Schools across the country are facing a wave of violent threats in the days following the devastating rampage at Robb Elementary School in Uvalde, Texas that left 21 people, including 19 students, dead.
Experts say that while school threats are a daily occurrence, schools are now on edge as administrators assess threats made on social media and in classrooms, resulting in heightened security and lockdowns.
In New York, Suffolk County police said they arrested a 16-year-old for posting on social media Thursday that he planned to conduct a “massive shooting” at Bellport High School, which he attends. In Maryland, a high school in Prince George’s County went into lockdown on Thursday after a student brought parts of a “ghost gun” into a classroom; the student was later arrested. And at least six threats have been made this week against schools in Texas, according to media reports.
While there’s no national database tracking school shooting threats, experts say it’s not surprising that there would be more of them reported in the wake of the Texas massacre.

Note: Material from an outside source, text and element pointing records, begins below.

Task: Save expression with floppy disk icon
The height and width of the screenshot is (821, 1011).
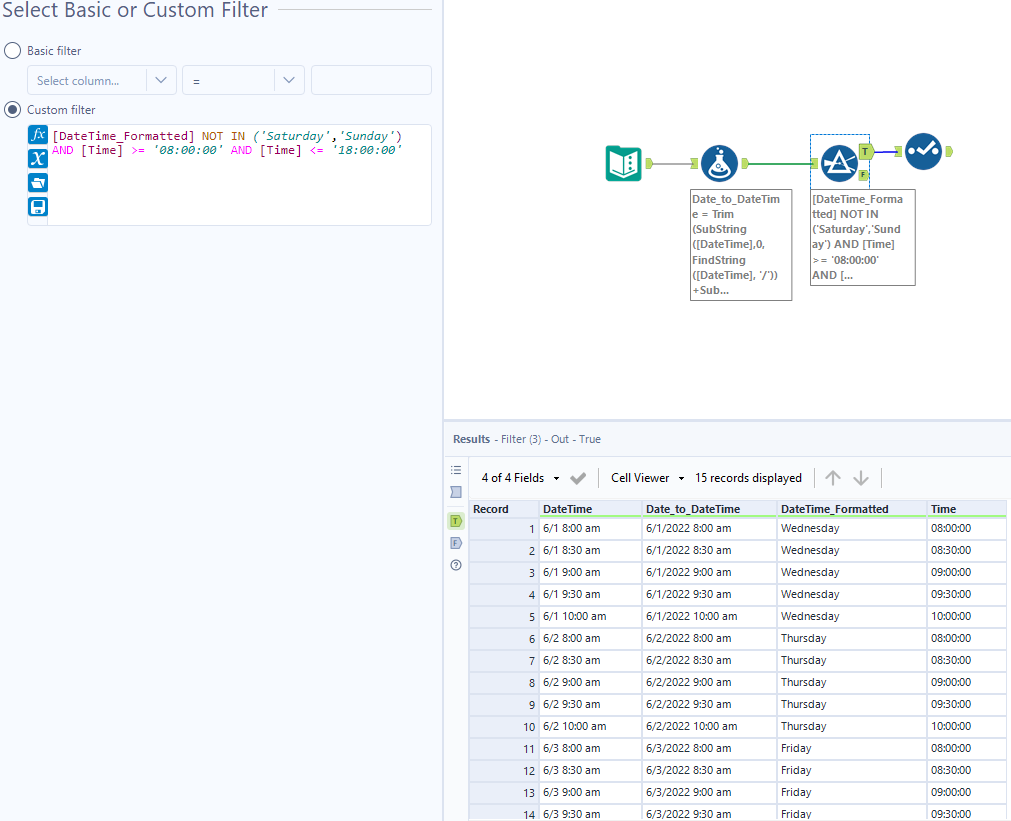Action: coord(38,207)
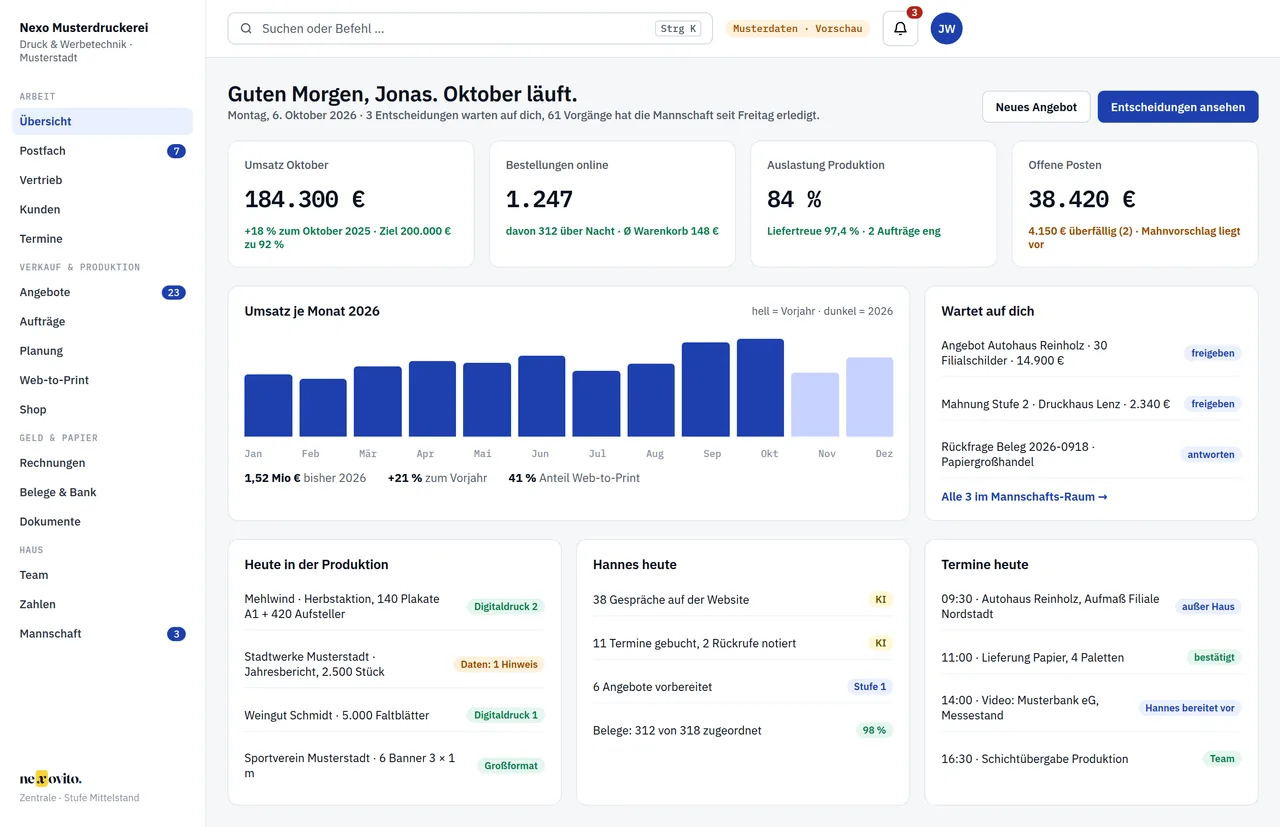Viewport: 1280px width, 827px height.
Task: Click the Postfach badge showing 7
Action: [x=176, y=151]
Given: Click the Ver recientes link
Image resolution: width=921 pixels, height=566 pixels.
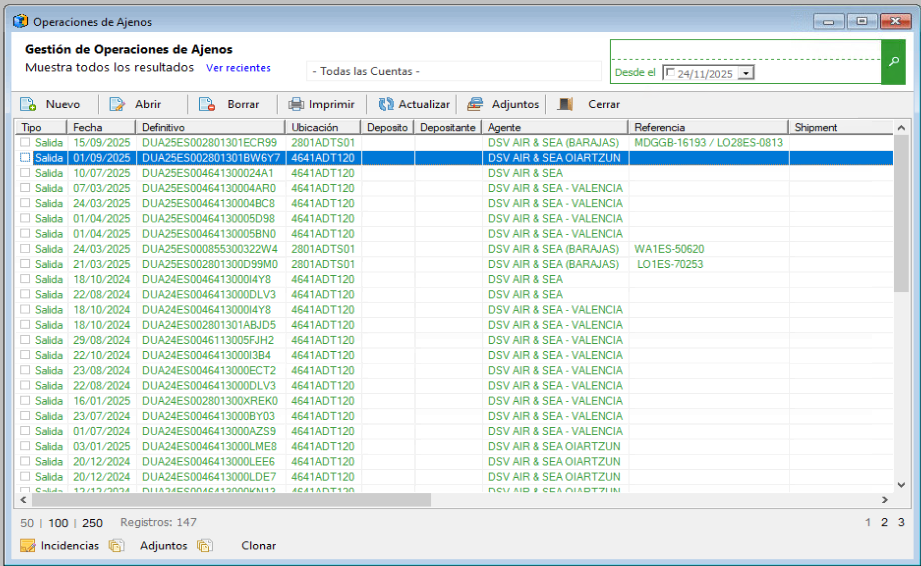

“In the aftermath of a school shooting tragedy, school shootings are front of mind for everyone and we may be more inclined to report suspected threats of violence, thus increasing the number of threats,” James Densley, professor of criminal justice at Metropolitan State University and a co-founder of the Violence Project, wrote in an email. “At the same time, high school students try to seize on the moment by calling in hoax threats to get school canceled.” In other cases, the threats may be made by people wanting to copy the most recent tragedy.